== Segment start ==

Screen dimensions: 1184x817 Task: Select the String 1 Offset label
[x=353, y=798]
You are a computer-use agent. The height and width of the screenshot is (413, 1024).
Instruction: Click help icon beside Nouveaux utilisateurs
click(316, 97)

== Segment end ==

Please give again, word for word, only the lines from the one holding "Instruction: Click help" through the end of the listing above.

Instruction: Click help icon beside Nouveaux utilisateurs
click(316, 97)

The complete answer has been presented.